Each week, OMRF President Dr. Stephen Prescott opens “Adam’s Journal” to answer a medical question from OMRF Senior Vice President and General Counsel Adam Cohen.
I’ve noticed President Biden and Vice President Harris wearing two masks on recent occasions. Dr. Fauci also recommended this practice the other morning on the “Today” show. What do you think – should we all be doubling up?
Dr. Prescott Prescribes
With the emergence of new, more transmissible strains of SARS-CoV-2, it’s crucial we continue to think of the ways we can best protect ourselves when we’re around others. Atop that list is effective masking.
While comfortable, the simple cloth masks many of us have grown accustomed to wearing offer only limited protection from infection. Upgrading is key, because the higher the quality mask, the fewer viral particles it will let through. And so-called viral load seems to play a crucial role in determining: (1) whether a given exposure leads to infection; and (2) if you get infected, how sick you ultimately become.
PPE shortages early in the pandemic limited the supply and use of medical-grade masks like the N95 to health care workers. Today, those masks and their cousins, KN95 masks, are more widely available.
These masks offer significantly better protection than cloth masks or the standard-issue disposable masks now commonly used. Still, many officials continue to recommend limiting their use to health care workers, as PPE shortages still loom. And there is no doubt they are less comfortable than what many of us are used to wearing.

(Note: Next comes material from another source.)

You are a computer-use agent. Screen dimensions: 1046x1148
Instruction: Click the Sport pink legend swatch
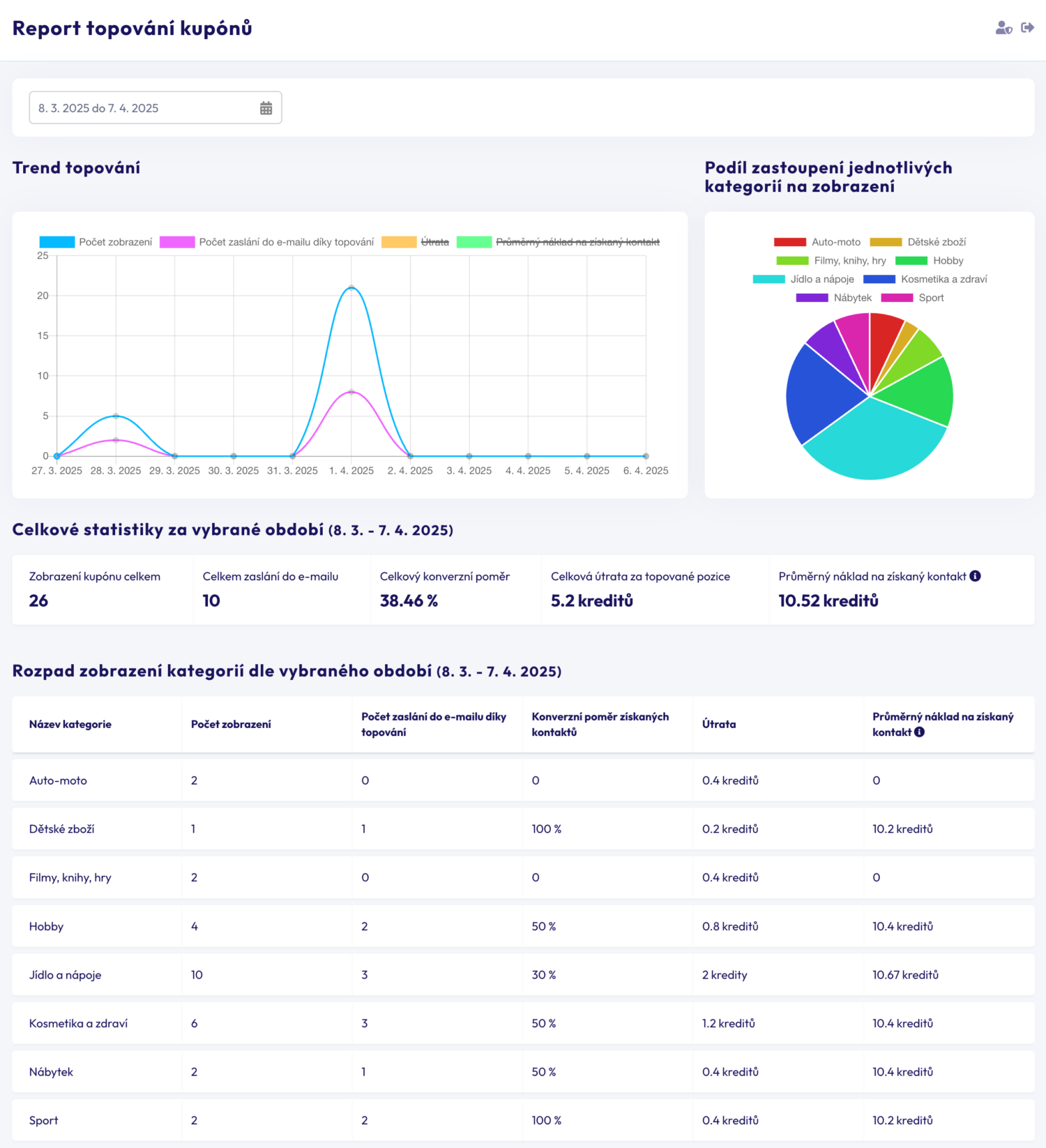897,298
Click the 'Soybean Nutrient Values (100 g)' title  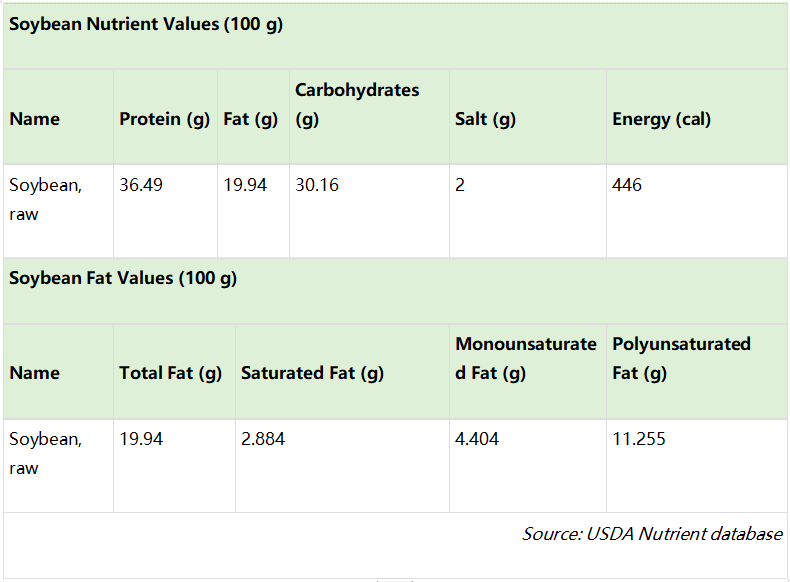(146, 25)
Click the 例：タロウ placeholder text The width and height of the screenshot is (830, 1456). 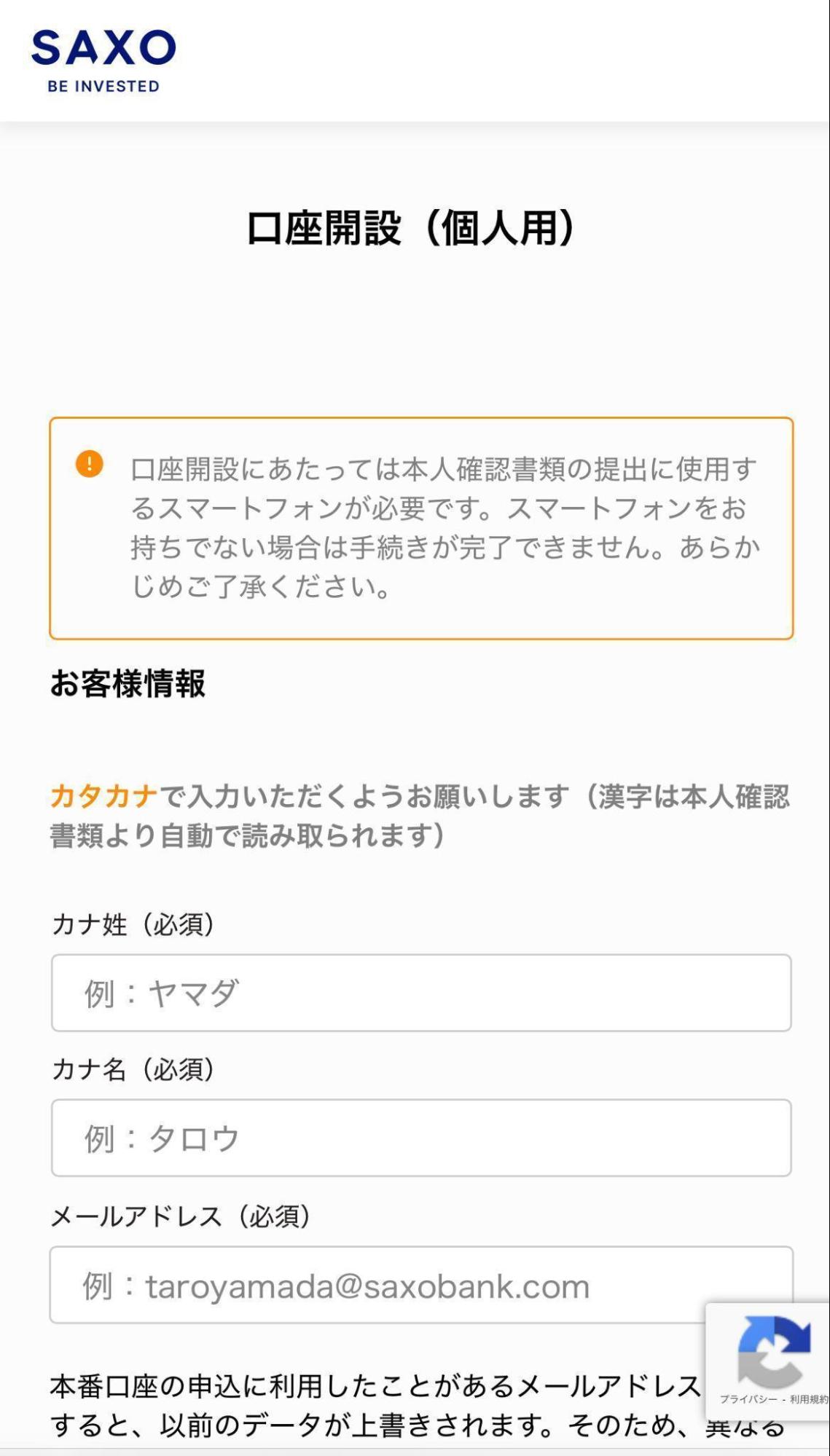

Double-masking offers a good alternative. Dual levels of filtering will almost certainly prove more effective than one, and the masks will complement one another in sealing any gaps that might otherwise allow viral particles to flow unobstructed to your airways.
A popular and sensible approach seems to be to layer a well-fitting cloth mask over a disposable one.
If you don’t opt for two masks, fit becomes even more important. Pick a mask that has at least two layers, and even better if it can also accommodate a disposable filter.
For those rolling your eyes about “changing” guidance on masks, the beauty of science today is how rapidly and continuously we’re learning new things about this virus. The beauty of being human is that we’re able to adapt as we learn.